*** Begin section ***
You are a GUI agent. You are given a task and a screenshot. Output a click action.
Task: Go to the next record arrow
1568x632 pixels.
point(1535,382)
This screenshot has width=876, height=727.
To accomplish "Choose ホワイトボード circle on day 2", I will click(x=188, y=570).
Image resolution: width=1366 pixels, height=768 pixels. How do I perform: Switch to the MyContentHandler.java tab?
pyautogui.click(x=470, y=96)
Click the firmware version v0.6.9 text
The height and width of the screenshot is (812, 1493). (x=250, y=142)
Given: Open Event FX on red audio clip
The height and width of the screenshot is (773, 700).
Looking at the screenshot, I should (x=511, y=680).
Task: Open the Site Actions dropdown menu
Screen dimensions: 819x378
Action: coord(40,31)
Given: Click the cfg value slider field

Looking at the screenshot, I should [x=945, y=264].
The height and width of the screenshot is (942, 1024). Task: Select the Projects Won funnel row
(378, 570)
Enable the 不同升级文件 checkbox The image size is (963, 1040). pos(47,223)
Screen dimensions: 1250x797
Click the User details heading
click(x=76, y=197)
*** End section ***
Prompt: Search the material for the word "Open" and copy every matching line.

Task output:
Given: Open Event FX on red audio clip
Task: Open the Site Actions dropdown menu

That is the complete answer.